吕布微一颔首,朗声吩咐:“侯成,你骑上我的马,立刻带着夫人从东门离开,我会在北门佯攻,吸引曹军主力。我命令你们,无论如何,一定要将夫人送到安全的地方。”
侯成与那一干近卫听罢,竟是齐刷刷地单膝跪在水里,行了一个标准的军礼。
军礼行,如立军令状。
我如梦方醒。“奉先,你这是让我自己离开?我说过,就是死,我也要和你死在一起!”
“蝉儿,你听我说,”他用力扶住我的双肩,眼中是不容反驳的坚持。“你不会死,我们谁都不会死。只是,城尚未破,若主将逃逸,必然引得大军追击。我留在城中,可以为你们争取时间。你放心,城破之日,我定能够趁乱突围。然后,我就去找你,我们一起远走高飞。你一定要等着我!”
我张张嘴,话到嘴边却又改了口:“好,我等着你,只要见不到你我便会一直等下去。你若是敢食言,我一定饶不了你。”
他听罢,释然地一笑,郑重点头。
侯成驾着赤兔马,载着我,与一干近卫踏着水奔向东门。迷蒙的烟雨中,吕布高大挺拔的身影离我越来越远。
奉先,如果我在城内只会让你分心,如果我的离开能够让你心安,那么,我愿意按照你的意思去做。但是你也要记住你的承诺,否则,哪怕是上天入地,我也定要把你找回来问个明白!
出了东门没有几里地,就看见一小队人马齐刷刷地挡住了我们的去路,为首的正是曹操的得力助手曹仁。
“见过夫人。末将奉主公之命在此等候多时了。烦请夫人随末将走一趟。”
还未等我说话,侯成便一声轻叱:“曹贼好生无礼!我家夫人,岂是你们说请便请的?”
一声令下,近卫军便与曹仁的军队混战在一起。赤兔马左冲右突,终于杀出重围,趁乱夺路而去。
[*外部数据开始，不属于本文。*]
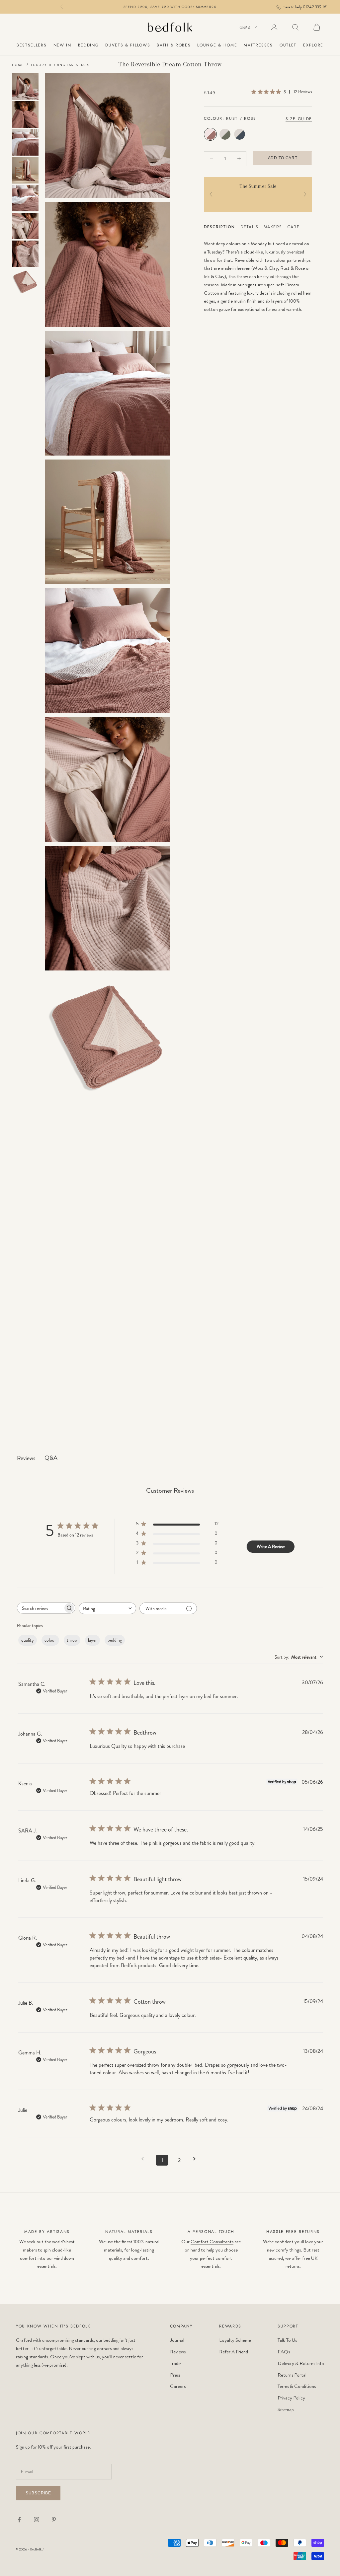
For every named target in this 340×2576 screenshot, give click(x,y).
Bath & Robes (174, 45)
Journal (177, 2340)
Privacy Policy (291, 2397)
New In (62, 45)
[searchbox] (40, 1608)
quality (27, 1640)
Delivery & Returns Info (301, 2363)
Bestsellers (31, 45)
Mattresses (258, 45)
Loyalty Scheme (235, 2340)
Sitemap (286, 2409)
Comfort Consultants (212, 2241)
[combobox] (107, 1608)
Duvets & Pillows (127, 45)
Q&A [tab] (50, 1458)
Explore (313, 45)
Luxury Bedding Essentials (60, 65)
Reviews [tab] (26, 1458)
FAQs (284, 2351)
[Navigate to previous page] (144, 2158)
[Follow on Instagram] (36, 2519)
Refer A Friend (233, 2351)
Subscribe (38, 2493)
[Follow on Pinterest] (53, 2519)
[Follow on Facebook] (19, 2519)
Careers (178, 2386)
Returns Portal (292, 2375)
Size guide (299, 119)
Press (175, 2375)
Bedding (88, 45)
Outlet (288, 45)
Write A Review (271, 1546)
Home (18, 65)
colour (50, 1640)
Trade (175, 2363)
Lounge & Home (217, 45)
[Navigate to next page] (196, 2158)
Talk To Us (287, 2340)
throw (72, 1640)
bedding (115, 1640)
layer (92, 1640)
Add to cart (283, 158)
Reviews (178, 2351)
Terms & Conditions (297, 2386)
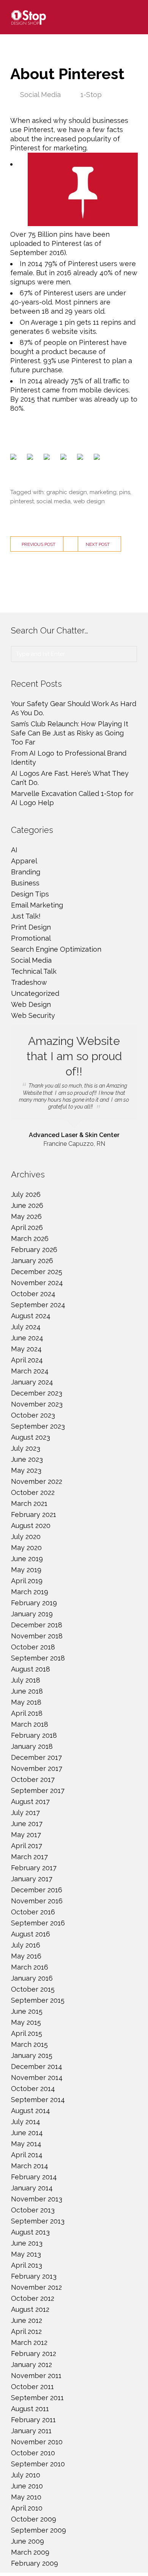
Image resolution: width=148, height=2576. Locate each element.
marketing (103, 492)
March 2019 (29, 1592)
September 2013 (38, 2221)
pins (124, 492)
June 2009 (27, 2541)
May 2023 (26, 1470)
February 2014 (34, 2177)
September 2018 (38, 1658)
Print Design (31, 927)
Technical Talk (34, 971)
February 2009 (34, 2563)
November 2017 (36, 1768)
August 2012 (30, 2309)
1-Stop (91, 95)
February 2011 (33, 2420)
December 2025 (36, 1272)
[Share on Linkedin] (81, 458)
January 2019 (32, 1614)
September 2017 (38, 1790)
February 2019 (34, 1603)
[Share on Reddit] (48, 458)
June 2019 (27, 1559)
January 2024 (32, 1382)
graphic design (66, 492)
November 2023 (37, 1404)
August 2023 (30, 1437)
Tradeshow (29, 982)
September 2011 (37, 2398)
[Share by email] (98, 458)
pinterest (22, 501)
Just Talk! (26, 916)
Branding (25, 872)
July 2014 (25, 2122)
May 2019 (26, 1570)
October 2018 (33, 1647)
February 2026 (34, 1250)
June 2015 (27, 2011)
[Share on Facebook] (14, 458)
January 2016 (32, 1978)
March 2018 (29, 1724)
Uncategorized (35, 993)
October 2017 (33, 1779)
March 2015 (29, 2044)
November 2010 (37, 2442)
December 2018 (36, 1625)
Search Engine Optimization (56, 949)
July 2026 (26, 1194)
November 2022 (36, 1481)
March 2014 (29, 2166)
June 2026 (27, 1205)
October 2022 (33, 1492)
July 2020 (26, 1537)
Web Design (31, 1004)
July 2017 (25, 1813)
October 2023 (33, 1415)
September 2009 (38, 2530)
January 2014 (32, 2188)
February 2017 (34, 1868)
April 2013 (26, 2265)
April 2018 (27, 1713)
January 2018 (32, 1746)
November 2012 (36, 2287)
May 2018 (26, 1702)
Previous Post (38, 544)
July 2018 (25, 1680)
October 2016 (33, 1912)
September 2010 (38, 2464)
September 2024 (38, 1305)
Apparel (24, 861)
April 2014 (27, 2155)
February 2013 (34, 2276)
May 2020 (26, 1548)
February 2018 (34, 1735)
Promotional (31, 938)
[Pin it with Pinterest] (64, 458)
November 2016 (37, 1901)
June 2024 (27, 1338)
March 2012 (29, 2342)
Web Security (33, 1015)
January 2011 (31, 2431)
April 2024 (27, 1360)
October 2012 (32, 2298)
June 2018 (27, 1691)
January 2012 (31, 2365)
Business (25, 883)
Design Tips (30, 894)
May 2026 (26, 1216)
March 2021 (29, 1503)
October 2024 (33, 1294)
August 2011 (30, 2409)
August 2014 (30, 2111)
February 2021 (33, 1514)
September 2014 (38, 2100)
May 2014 (26, 2144)
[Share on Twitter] (31, 458)
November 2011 (36, 2376)
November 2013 (36, 2199)
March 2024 (30, 1371)
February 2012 (33, 2353)
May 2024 (26, 1349)
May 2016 (26, 1956)
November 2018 (37, 1636)
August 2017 (30, 1802)
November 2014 (37, 2078)
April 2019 (27, 1581)
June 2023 (27, 1459)
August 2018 (30, 1669)
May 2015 (26, 2022)
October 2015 (33, 1989)
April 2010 (27, 2508)
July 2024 (26, 1327)
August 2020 (30, 1526)
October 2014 (33, 2089)
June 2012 (26, 2320)
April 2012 (26, 2331)
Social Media (40, 95)
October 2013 (33, 2210)
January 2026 (32, 1261)
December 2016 (36, 1890)
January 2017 (31, 1879)
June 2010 (27, 2486)
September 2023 (38, 1426)
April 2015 (26, 2033)
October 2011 (32, 2387)
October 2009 (33, 2519)
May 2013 (26, 2254)
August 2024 (30, 1316)
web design (89, 501)
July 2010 (25, 2475)
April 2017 (26, 1846)
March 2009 (30, 2552)
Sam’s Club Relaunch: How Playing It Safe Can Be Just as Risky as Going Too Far (69, 733)
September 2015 (38, 2000)
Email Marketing (37, 905)
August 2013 (30, 2232)
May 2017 (26, 1835)
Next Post (98, 544)
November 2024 (37, 1283)
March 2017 (29, 1857)
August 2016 (30, 1934)
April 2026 (27, 1227)
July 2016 (25, 1945)
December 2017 (36, 1757)
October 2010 (33, 2453)
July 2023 (25, 1448)
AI (14, 850)
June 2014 (27, 2133)
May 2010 (26, 2497)
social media (53, 501)
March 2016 (29, 1967)
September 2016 (38, 1923)
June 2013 (27, 2243)
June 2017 (27, 1824)
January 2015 (31, 2055)
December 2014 (36, 2066)
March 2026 (30, 1239)
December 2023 (36, 1393)
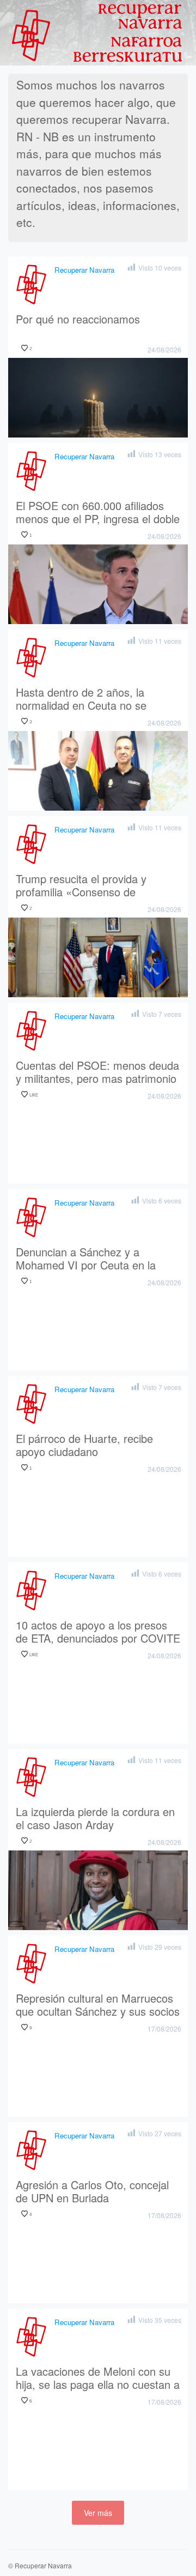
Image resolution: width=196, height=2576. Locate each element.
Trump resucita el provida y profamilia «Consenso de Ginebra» (81, 886)
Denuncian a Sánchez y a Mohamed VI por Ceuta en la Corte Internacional (86, 1259)
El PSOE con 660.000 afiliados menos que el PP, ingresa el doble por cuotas (98, 512)
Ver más (98, 2512)
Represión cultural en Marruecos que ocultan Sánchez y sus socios (98, 2005)
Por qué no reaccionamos (78, 320)
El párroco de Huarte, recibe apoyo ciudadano (84, 1445)
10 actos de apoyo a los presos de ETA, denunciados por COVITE (98, 1632)
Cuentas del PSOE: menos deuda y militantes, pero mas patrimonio (97, 1072)
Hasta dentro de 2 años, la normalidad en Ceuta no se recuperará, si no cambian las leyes (87, 699)
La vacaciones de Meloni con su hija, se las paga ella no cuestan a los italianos (98, 2378)
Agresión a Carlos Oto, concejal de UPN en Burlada (92, 2192)
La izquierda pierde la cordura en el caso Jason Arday (95, 1818)
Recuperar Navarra (84, 270)
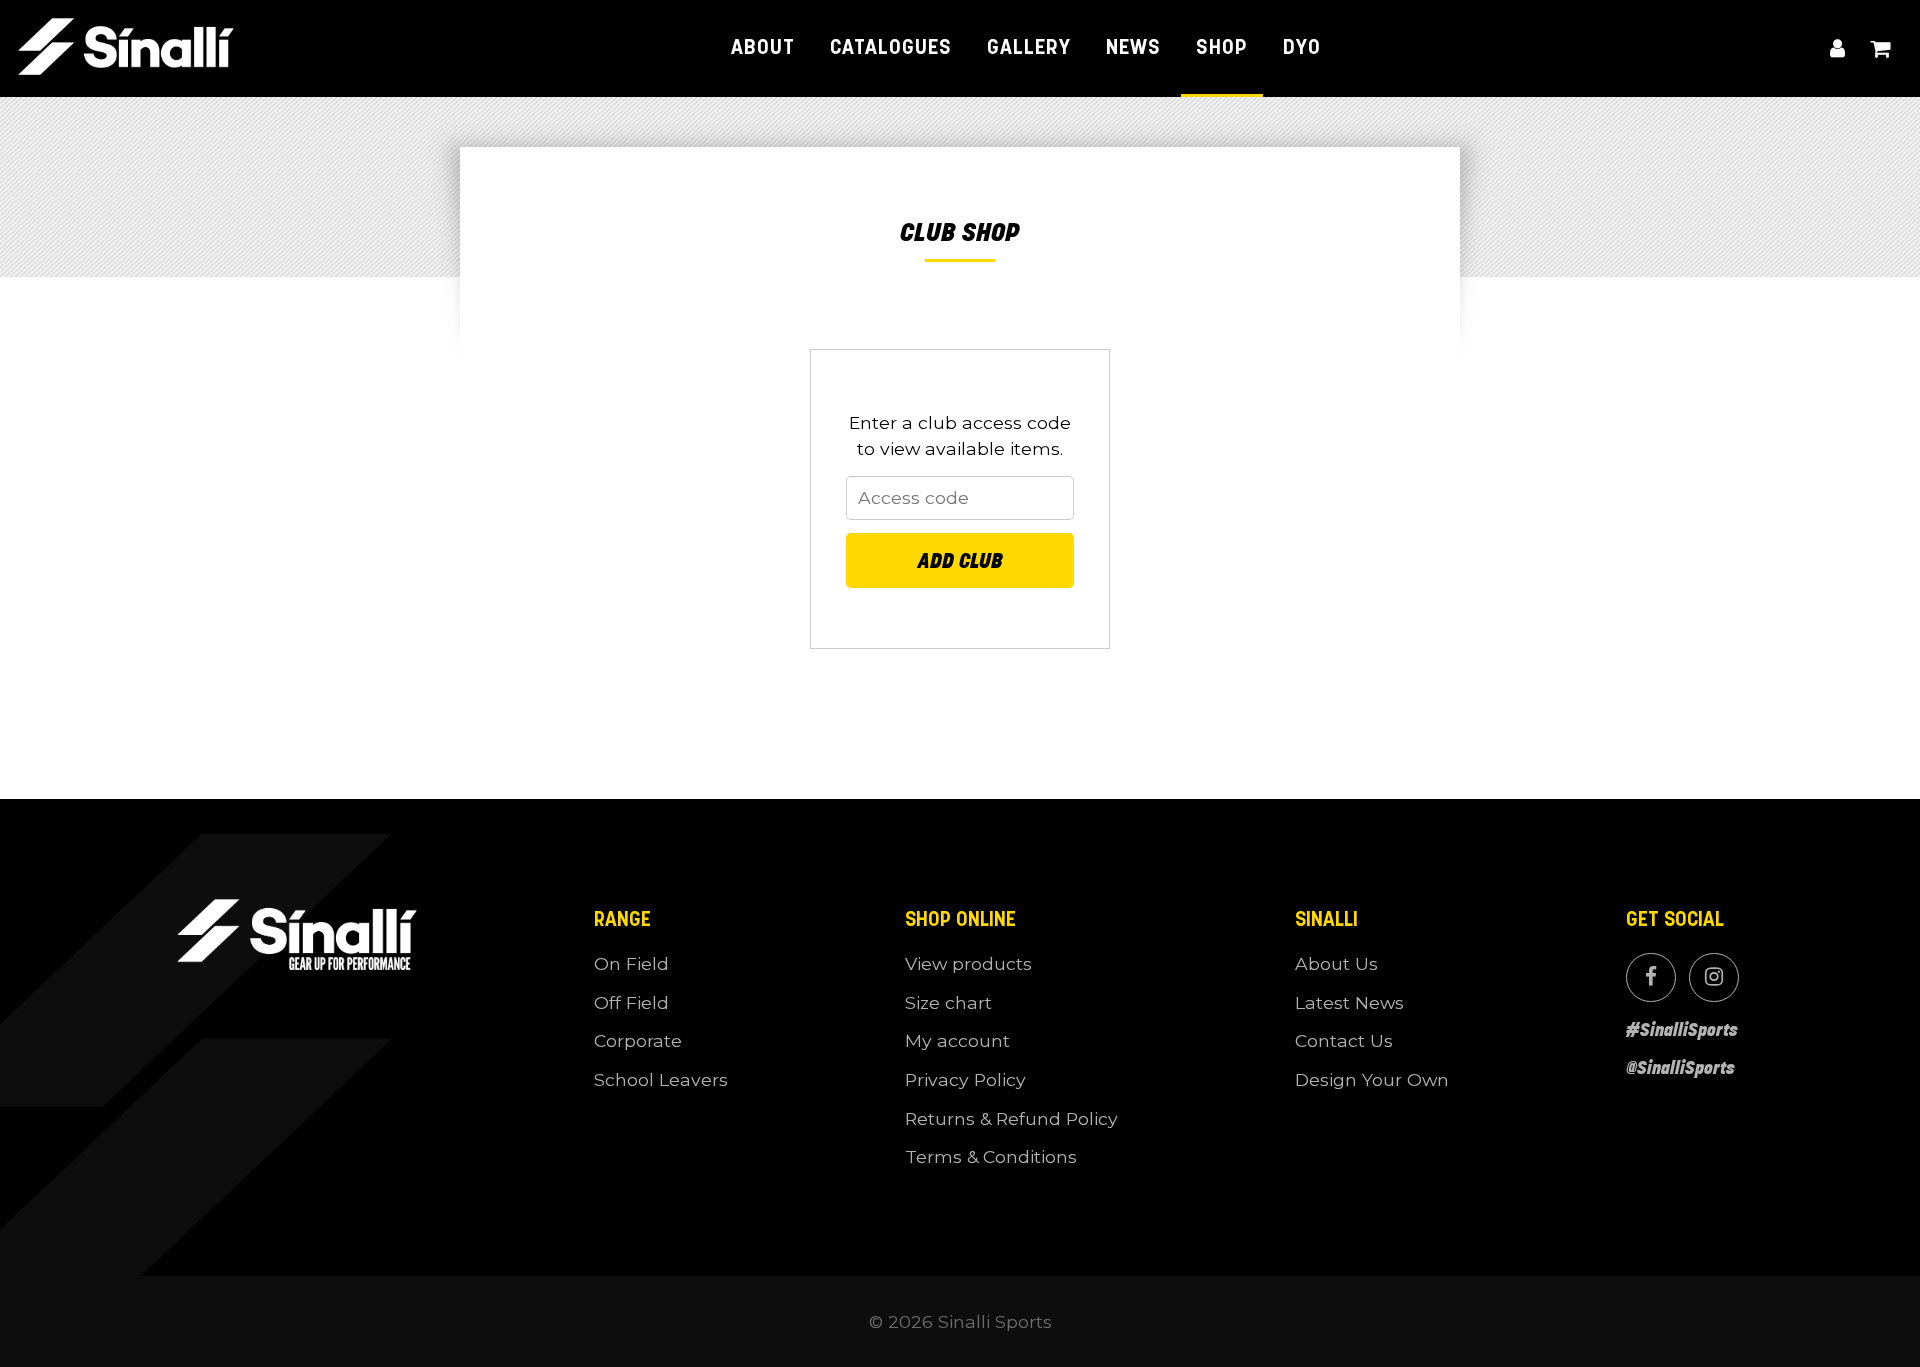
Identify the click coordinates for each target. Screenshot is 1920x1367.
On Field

好景不长,没过多久,嘈杂的马蹄声便再一次从身后遥遥传来,愈来愈近。我心下暗惊,想不到,那近百名近卫竟然没能将曹仁拖住太久。
“吁——”侯成突然勒马。“这样下去不是办法,迟早会被他们追上,到时候我们两个恐怕都在劫难逃。”
“那怎么办?”我下意识地问。
他沉默片刻,突然扬起一抹孩子气的笑容:“夫人,你可知道,这赤兔马载一人的脚力可比载两个人要快得多。”
还没等我反应过来,他已经毫不客气地将我一把推下马去。